Direct and secure access to external tools
The Model Context Protocol enables the LLM to access corporate data and execute business tools without exposing credentials or unnecessarily expanding the attack surface. We are talking about:
- Querying databases.
- Manipulating files.
- Invoking internal services
The MCP server acts as a guardian: it validates which resources are available, under what permissions and controls before executing any action.
Each request is accompanied by context (what the model wants to do and why), and the MCP server decides whether it is allowed, requires human review, or is blocked.
It is a pattern that enables robust flows, such as agents modifying configurations or writing into critical systems, while maintaining a clear line of auditability and centralized security of your assets policies.
How does MCP immediately impact your operations?
According to data from Pulse, the total number of MCP servers grew from about 100 in November 2024 to around 4000 by May 2025. This exponential growth in just a few months is a clear signal of the qualitative leap this protocol represents.
Different sectors are incorporating the Model Context Protocol through companies that invest in truly intelligent automations and frictionless integrations in real workflows. This is how MCP manifests in ROI.
Greater scalability and modularity in processes
Without MCP, each new agent or integration increases coupling and brings you closer to the “intelligent monolith”: an AI solution that is difficult to scale, test, and version.
With MCP, you can design your agent ecosystem more like a microservices architecture: small, well-defined capabilities that are easily combinable through a common protocol.
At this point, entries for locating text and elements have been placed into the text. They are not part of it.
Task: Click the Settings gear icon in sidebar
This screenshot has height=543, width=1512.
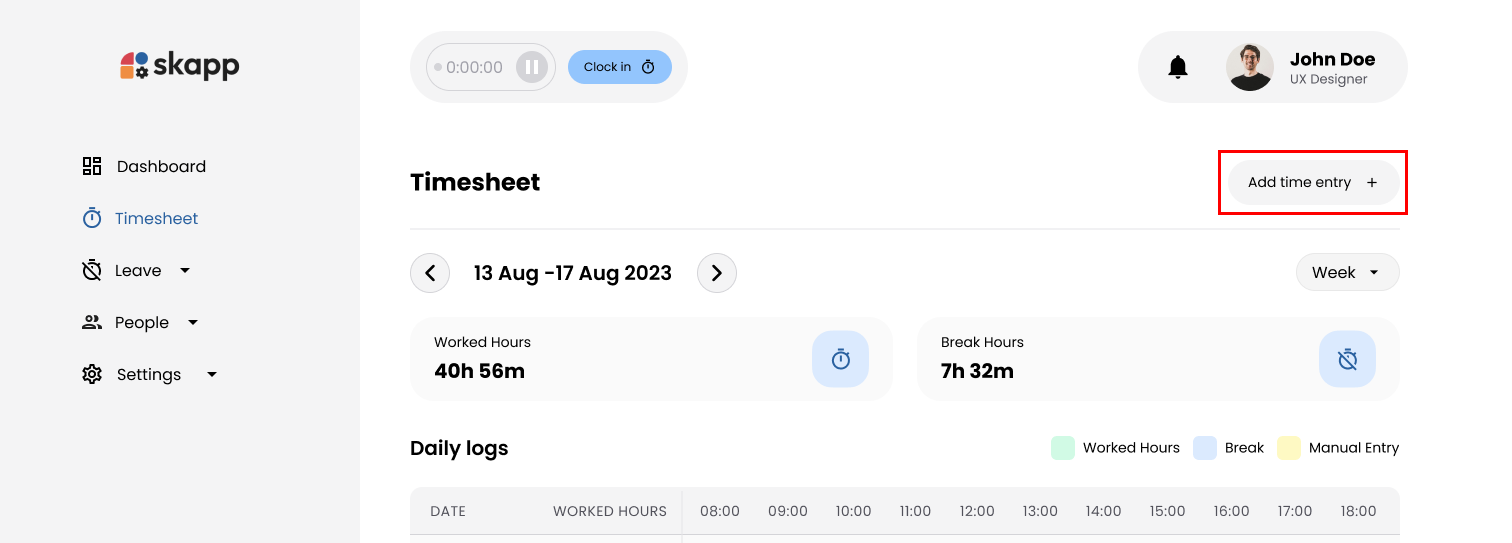Action: pos(92,374)
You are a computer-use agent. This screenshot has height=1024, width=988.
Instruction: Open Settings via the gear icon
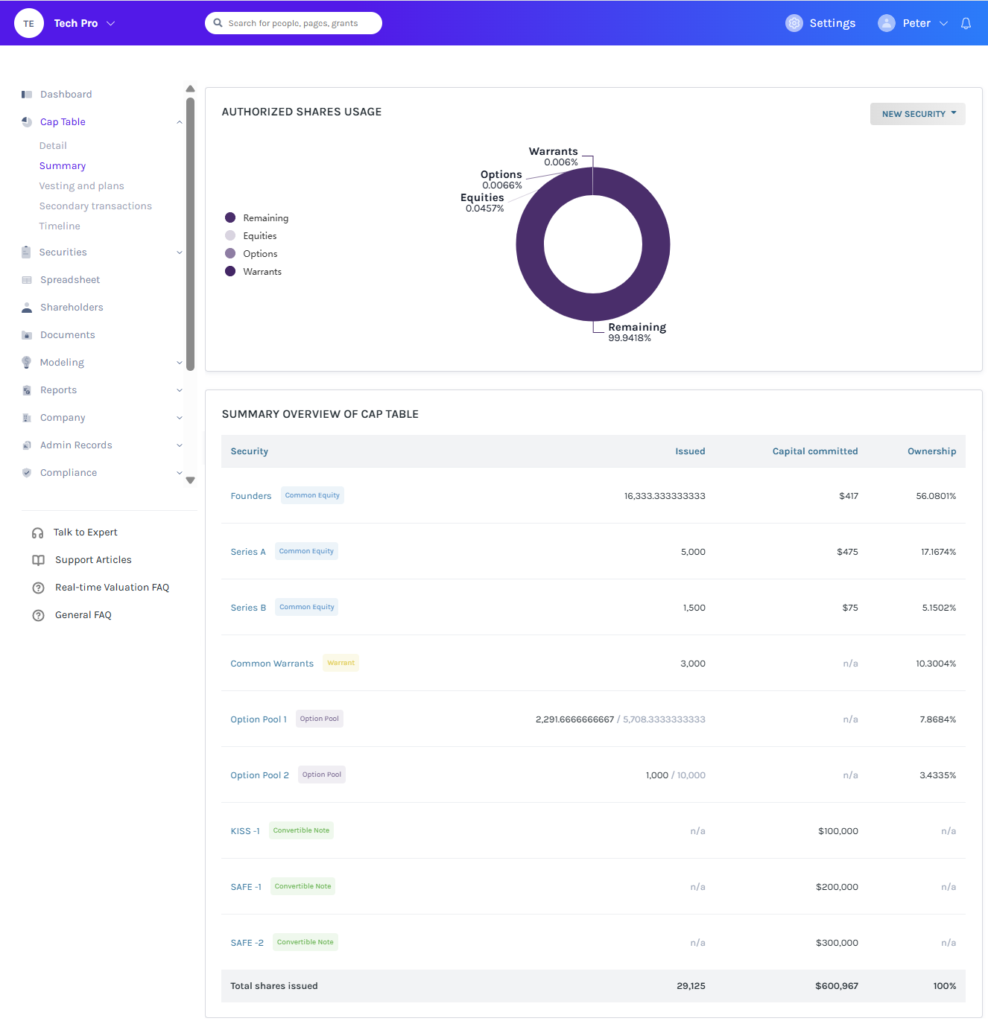pyautogui.click(x=793, y=23)
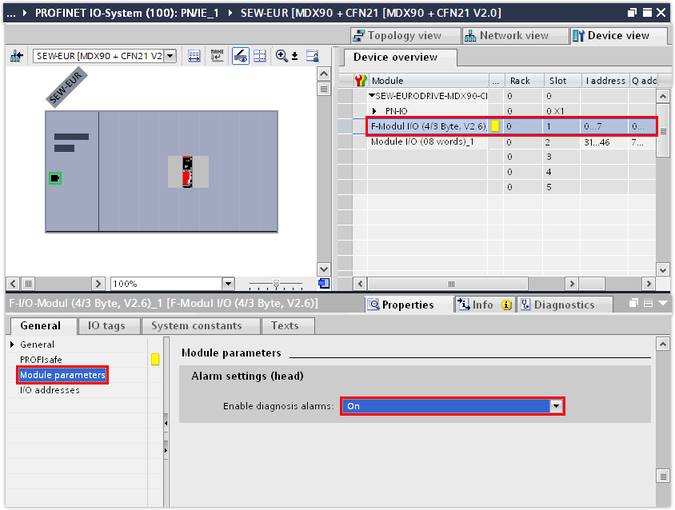
Task: Click the overview navigation icon beside zoom slider
Action: click(323, 284)
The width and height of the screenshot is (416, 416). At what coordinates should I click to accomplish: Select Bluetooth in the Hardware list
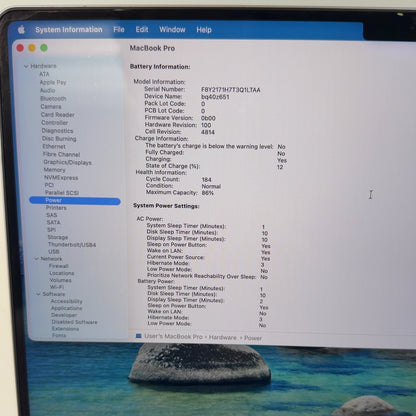pyautogui.click(x=53, y=99)
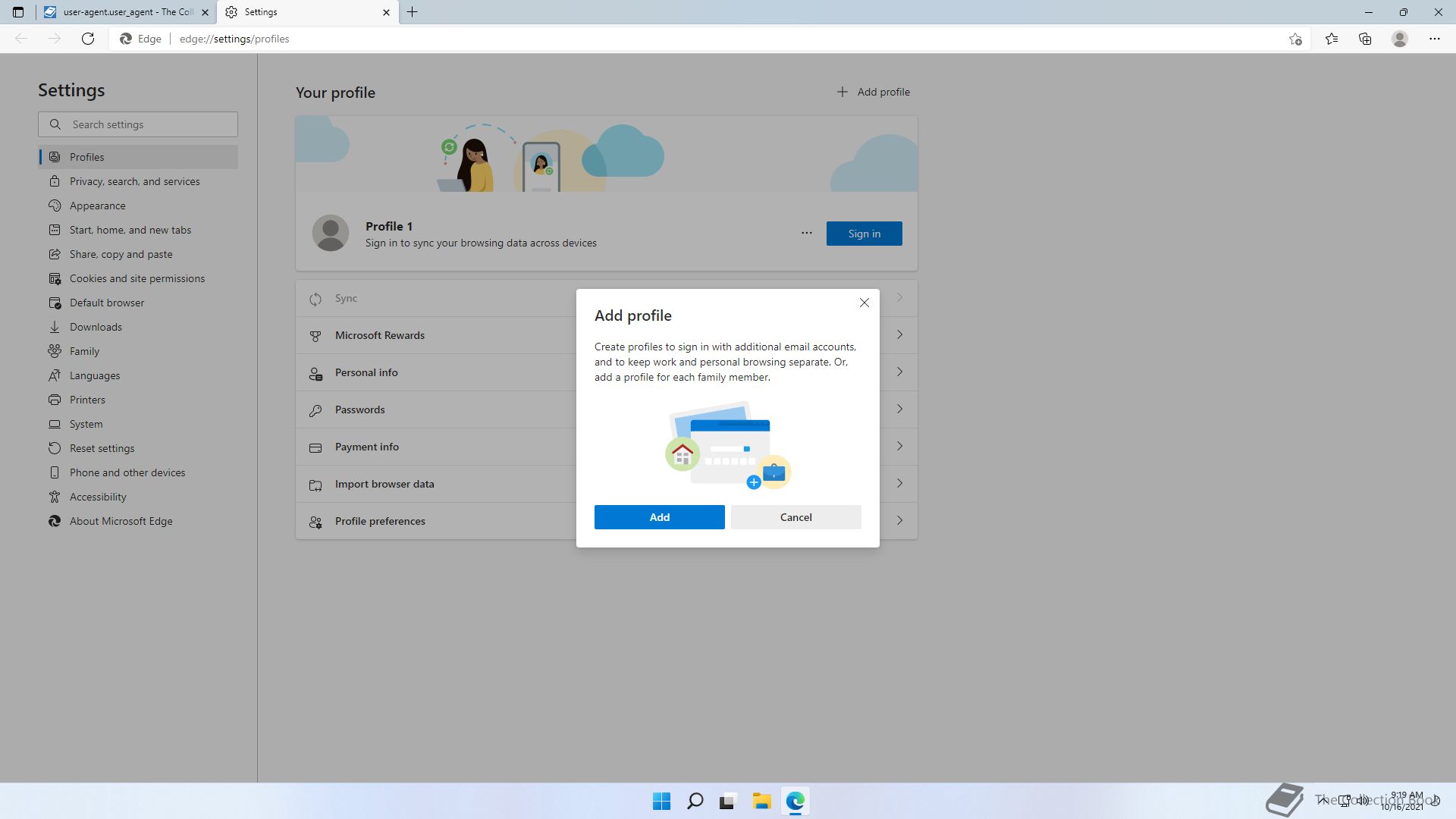This screenshot has height=819, width=1456.
Task: Close the Add profile dialog with X
Action: [864, 303]
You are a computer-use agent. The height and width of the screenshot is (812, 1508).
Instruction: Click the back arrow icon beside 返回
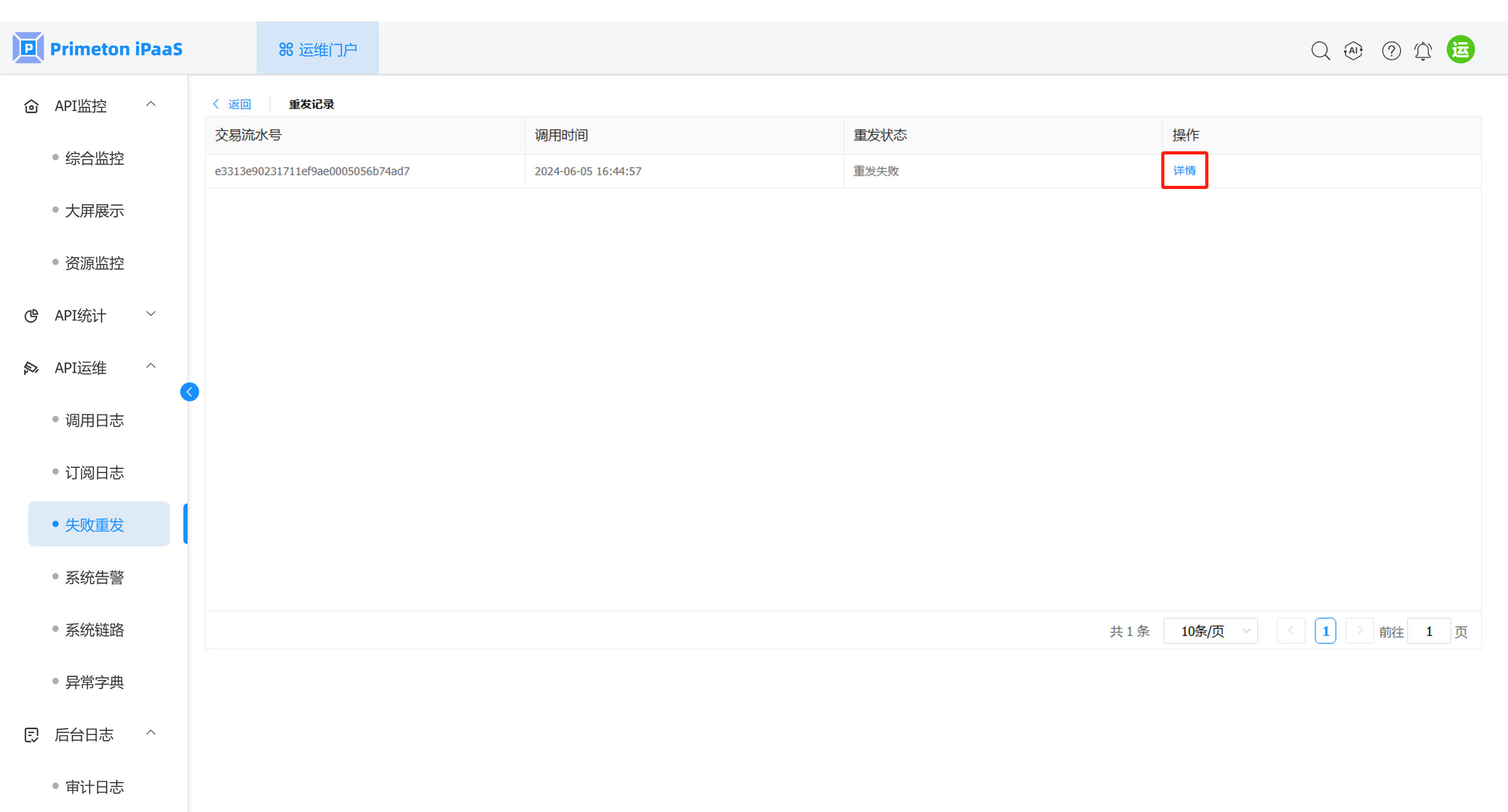pyautogui.click(x=216, y=104)
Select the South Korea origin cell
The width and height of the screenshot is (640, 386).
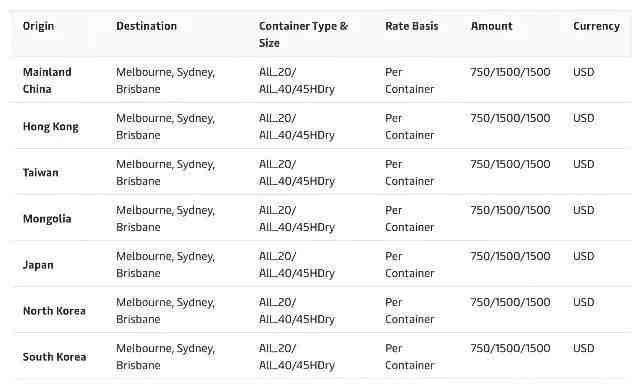[54, 357]
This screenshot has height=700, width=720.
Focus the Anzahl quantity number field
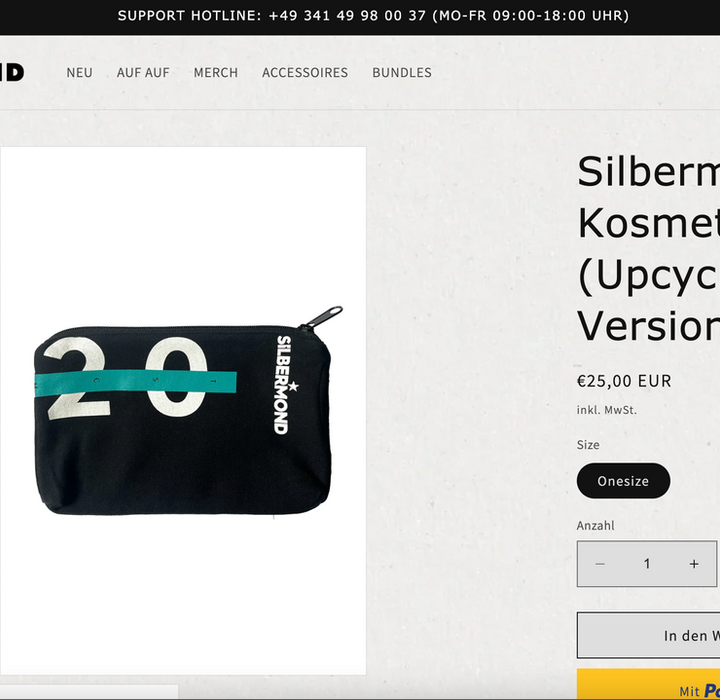647,564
This allows you to selectively scale the components that actually handle more load without touching the rest. It also enables different teams to work on different MCP servers, maintaining autonomy while respecting the same communication contract.
Lower complexity in integrations
Each API integration introduces more points of failure: version changes, specific data formats, inconsistent error handling, among others.
MCP reduces this complexity by providing an abstraction layer where models see a standard catalog of tools, with signatures and descriptions that follow the same pattern.
It is no longer necessary to adapt each agent’s behavior to the idiosyncrasies of each API, since your agents work with MCP descriptions, and the servers encapsulate the specific logic.
Consolidation of security and governance
The security of your assets tends to fragment when multiple agents interact with different APIs. Each integration has its own way of handling credentials, permissions, and logs, which makes governance and traceability more difficult.
The Model Context Protocol allows you to centralize that logic again in MCP servers, which act as a control layer where you define what each model can do, in what context, and under what conditions.
From a governance perspective, this means:
- Consistent policies for access to sensitive data and critical operations, without replicating rules across dozens of different integrations.
- Unified auditing of what each agent did, which tools it invoked, and with what parameters, facilitating regulatory compliance.
- A clear path to introduce human approvals in high-risk operations without breaking the overall automation flow.
Accelerated experimentation
Once your stack incorporates MCP, experimenting stops being synonymous with large investments in integration projects every time you want to test a provider or a new type of agent.
With this approach, you can register new tools in an MCP server, expose them to the catalog that models see, and start testing flows with real impact in a matter of days, not months.
This enables a continuous R&D dynamic: you iterate on prompts, agent roles, and tool compositions within the same protocol and observability framework.
For your business, the result is a renewable capacity to test hypotheses at a very low marginal cost without compromising the stability of the existing core.